La norma no ejecuta sola

Escritorio institucional con expedientes apilados y pantalla de sistema financiero público abierta — representación de la brecha entre norma y ejecución en la administración financiera del Estado
Conocer las reglas del sistema público no garantiza que el sistema funcione. Lo que ocurre entre la norma y el resultado define la calidad de la gestión.
Por Rubén Darío Ayala Olmedo

Hay una pregunta que aparece con frecuencia en el análisis de la gestión pública y que rara vez se responde con precisión: ¿por qué algunas instituciones que conocen la normativa igual no ejecutan bien?

La pregunta tiene el problema al revés. No se trata de si la institución conoce la norma. Se trata de si entiende qué hace la norma, qué no hace, y qué queda en el medio.

Lo que la norma hace y lo que no hace

La Ley 1535/1999 define los principios de la Administración Financiera del Estado. En su artículo 1° establece para qué existe el sistema: regular la captación y aplicación de los recursos financieros del Estado. En su artículo 3° delimita el ámbito: qué organismos están comprendidos, cuáles no, y con qué alcance.

Esos dos artículos no dicen cómo ejecutar. Dicen dentro de qué límites se debe ejecutar.

Esa diferencia no es semántica. Es operativa.

La norma establece el marco. Fija quién tiene autoridad para comprometer recursos, en qué condiciones puede hacerlo, qué controles deben operar, qué evidencia debe quedar. Pero la norma no toma decisiones. Las toman personas, dentro de instituciones, con estructuras de información, de jerarquía y de incentivos que pueden alinearse con ese marco o no.

La brecha que no aparece en el manual

El Decreto 8127/2000, que reglamenta la Ley 1535, operativiza ese marco. Define procedimientos. Establece secuencias. Estructura la relación entre módulos del sistema integrado de administración financiera.

Y sin embargo, la brecha existe.

He visto instituciones donde el manual de procedimientos está completo, el sistema informático está activo, y la ejecución presupuestaria de todas formas produce resultados inconsistentes. Y he visto instituciones donde el personal no puede citar los artículos de la ley, pero el proceso fluye con orden.

La diferencia no está en el conocimiento formal de la norma. Está en el diseño de las condiciones bajo las cuales esa norma se aplica.

Una institución puede registrar correctamente en el SICO si tiene claro que el registro no es un trámite administrativo sino la evidencia de una decisión que ya ocurrió. Una institución puede tramitar contratos en tiempo si comprende que el CDP no es una formalidad sino una precondición técnica que bloquea el paso siguiente.

Cuando el sistema se interpreta como una cadena de decisiones con consecuencias, funciona distinto que cuando se interpreta como una cadena de trámites con plazos.

Donde vive el problema

La brecha entre norma y ejecución no vive en el texto legal.

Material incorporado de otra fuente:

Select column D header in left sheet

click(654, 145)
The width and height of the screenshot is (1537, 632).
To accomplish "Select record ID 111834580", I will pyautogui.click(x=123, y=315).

Vive en tres lugares concretos:

  • En la interpretación que hace el equipo de lo que la norma exige frente a lo que simplemente permite
  • En la información disponible para tomar decisiones dentro del marco normativo
  • En el diseño de los controles internos que hacen que el sistema bloquee una decisión incorrecta antes de que ocurra

El artículo 1° de la Ley 1535 menciona explícitamente como objetivo del sistema «desarrollar sistemas que generen información oportuna y confiable». No es un objetivo secundario. Es parte de la definición misma del sistema.

Eso significa que una institución que cumple la norma pero no genera información útil no está cumpliendo del todo. Está ejecutando la forma sin producir el fondo.

El espacio donde se juega la calidad institucional

La norma define el límite. La ejecución define el resultado. El espacio entre ambos es donde se juega la calidad institucional.

Ese espacio no lo llena otra ley. Lo llenan decisiones de diseño: cómo se estructuran los procesos, qué información circula y hacia quién, qué controles operan antes del error en lugar de después, qué criterio tienen las personas que autorizan.

Cuando ese espacio está bien diseñado, la norma funciona. No porque la norma sea buena en abstracto, sino porque hay condiciones concretas que permiten que su lógica se traduzca en resultados.

Eso es lo que distingue a una institución que ejecuta bien de una que simplemente cumple.